◆ THE TASK: Turn the items below into a numbered list, leaving out any blank lines.

◆ GIVEN DATA:

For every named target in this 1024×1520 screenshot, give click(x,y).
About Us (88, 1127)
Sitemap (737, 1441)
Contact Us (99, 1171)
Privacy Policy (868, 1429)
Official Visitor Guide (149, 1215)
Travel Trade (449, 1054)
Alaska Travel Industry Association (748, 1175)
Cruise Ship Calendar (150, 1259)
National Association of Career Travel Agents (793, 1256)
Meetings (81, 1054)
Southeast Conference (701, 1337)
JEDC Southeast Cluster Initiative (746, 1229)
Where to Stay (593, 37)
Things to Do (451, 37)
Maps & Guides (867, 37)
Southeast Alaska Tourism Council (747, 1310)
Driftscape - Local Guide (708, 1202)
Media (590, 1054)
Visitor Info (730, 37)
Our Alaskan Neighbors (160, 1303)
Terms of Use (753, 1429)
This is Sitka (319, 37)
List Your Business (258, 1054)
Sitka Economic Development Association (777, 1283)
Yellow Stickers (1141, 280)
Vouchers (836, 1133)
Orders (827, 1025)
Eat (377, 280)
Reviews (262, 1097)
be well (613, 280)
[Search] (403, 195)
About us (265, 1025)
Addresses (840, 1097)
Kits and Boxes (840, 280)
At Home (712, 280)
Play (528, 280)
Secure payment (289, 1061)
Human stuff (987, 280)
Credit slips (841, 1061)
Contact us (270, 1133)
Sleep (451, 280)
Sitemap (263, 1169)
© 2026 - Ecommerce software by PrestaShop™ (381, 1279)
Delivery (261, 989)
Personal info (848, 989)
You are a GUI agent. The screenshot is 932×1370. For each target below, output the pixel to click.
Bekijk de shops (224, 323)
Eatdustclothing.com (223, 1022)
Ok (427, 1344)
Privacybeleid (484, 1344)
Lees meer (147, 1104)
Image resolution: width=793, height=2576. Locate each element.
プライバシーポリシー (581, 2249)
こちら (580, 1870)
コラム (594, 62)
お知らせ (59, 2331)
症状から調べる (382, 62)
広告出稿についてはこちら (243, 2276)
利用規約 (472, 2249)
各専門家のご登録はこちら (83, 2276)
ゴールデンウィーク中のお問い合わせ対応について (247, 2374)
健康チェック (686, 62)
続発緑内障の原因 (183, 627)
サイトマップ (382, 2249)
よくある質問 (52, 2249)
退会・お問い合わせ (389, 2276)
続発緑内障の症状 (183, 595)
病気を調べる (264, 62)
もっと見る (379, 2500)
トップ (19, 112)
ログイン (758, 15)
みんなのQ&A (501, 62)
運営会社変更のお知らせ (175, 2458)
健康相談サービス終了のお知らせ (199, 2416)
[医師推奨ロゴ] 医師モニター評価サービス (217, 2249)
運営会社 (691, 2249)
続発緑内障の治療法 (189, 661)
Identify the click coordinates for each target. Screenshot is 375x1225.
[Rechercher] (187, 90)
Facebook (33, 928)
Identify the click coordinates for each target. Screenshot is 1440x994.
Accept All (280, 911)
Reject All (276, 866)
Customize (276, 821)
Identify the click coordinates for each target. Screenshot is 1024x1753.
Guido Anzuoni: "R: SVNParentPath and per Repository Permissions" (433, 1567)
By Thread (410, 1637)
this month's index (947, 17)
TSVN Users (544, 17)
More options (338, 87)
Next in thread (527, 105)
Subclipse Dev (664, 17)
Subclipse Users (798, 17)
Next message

◆ RESULT OF THIS TASK:
1. For every named target in this 1024×1520 screenshot, give click(x,y).
2. About Us (88, 1127)
3. Sitemap (737, 1441)
4. Contact Us (99, 1171)
5. Privacy Policy (868, 1429)
6. Official Visitor Guide (149, 1215)
7. Travel Trade (449, 1054)
8. Alaska Travel Industry Association (748, 1175)
9. Cruise Ship Calendar (150, 1259)
10. National Association of Career Travel Agents (793, 1256)
11. Meetings (81, 1054)
12. Southeast Conference (701, 1337)
13. JEDC Southeast Cluster Initiative (746, 1229)
14. Where to Stay (593, 37)
15. Things to Do (451, 37)
16. Maps & Guides (867, 37)
17. Southeast Alaska Tourism Council (747, 1310)
18. Driftscape - Local Guide (708, 1202)
19. Media (590, 1054)
20. Visitor Info (730, 37)
21. Our Alaskan Neighbors (160, 1303)
22. Terms of Use (753, 1429)
23. This is Sitka (319, 37)
24. List Your Business (258, 1054)
25. Sitka Economic Development Association (777, 1283)
26. Yellow Stickers (1141, 280)
27. Vouchers (836, 1133)
28. Orders (827, 1025)
29. Eat (377, 280)
30. Reviews (262, 1097)
31. be well (613, 280)
32. [Search] (403, 195)
33. About us (265, 1025)
34. Addresses (840, 1097)
35. Kits and Boxes (840, 280)
36. At Home (712, 280)
37. Play (528, 280)
38. Secure payment (289, 1061)
39. Human stuff (987, 280)
40. Credit slips (841, 1061)
41. Contact us (270, 1133)
42. Sleep (451, 280)
43. Sitemap (263, 1169)
44. © 2026 - Ecommerce software by PrestaShop™ (381, 1279)
45. Delivery (261, 989)
46. Personal info (848, 989)
47. You are a GUI agent. The screenshot is 932×1370. For each target below, output the pixel to click.
48. Bekijk de shops (224, 323)
49. Eatdustclothing.com (223, 1022)
50. Ok (427, 1344)
51. Privacybeleid (484, 1344)
52. Lees meer (147, 1104)
53. Image resolution: width=793, height=2576. Locate each element.
54. プライバシーポリシー (581, 2249)
55. こちら (580, 1870)
56. コラム (594, 62)
57. お知らせ (59, 2331)
58. 症状から調べる (382, 62)
59. 広告出稿についてはこちら (243, 2276)
60. 利用規約 (472, 2249)
61. 各専門家のご登録はこちら (83, 2276)
62. ゴールデンウィーク中のお問い合わせ対応について (247, 2374)
63. 健康チェック (686, 62)
64. 続発緑内障の原因 (183, 627)
65. サイトマップ (382, 2249)
66. よくある質問 (52, 2249)
67. 退会・お問い合わせ (389, 2276)
68. 続発緑内障の症状 (183, 595)
69. 病気を調べる (264, 62)
70. もっと見る (379, 2500)
71. トップ (19, 112)
72. ログイン (758, 15)
73. みんなのQ&A (501, 62)
74. 運営会社変更のお知らせ (175, 2458)
75. 健康相談サービス終了のお知らせ (199, 2416)
76. [医師推奨ロゴ] 医師モニター評価サービス (217, 2249)
77. 運営会社 (691, 2249)
78. 続発緑内障の治療法 (189, 661)
79. Identify the click coordinates for each target. Screenshot is 375x1225.
80. [Rechercher] (187, 90)
81. Facebook (33, 928)
82. Identify the click coordinates for each target. Screenshot is 1440x994.
83. Accept All (280, 911)
84. Reject All (276, 866)
85. Customize (276, 821)
86. Identify the click coordinates for each target. Screenshot is 1024x1753.
87. Guido Anzuoni: "R: SVNParentPath and per Repository Permissions" (433, 1567)
88. By Thread (410, 1637)
89. this month's index (947, 17)
90. TSVN Users (544, 17)
91. More options (338, 87)
92. Next in thread (527, 105)
93. Subclipse Dev (664, 17)
94. Subclipse Users (798, 17)
95. Next message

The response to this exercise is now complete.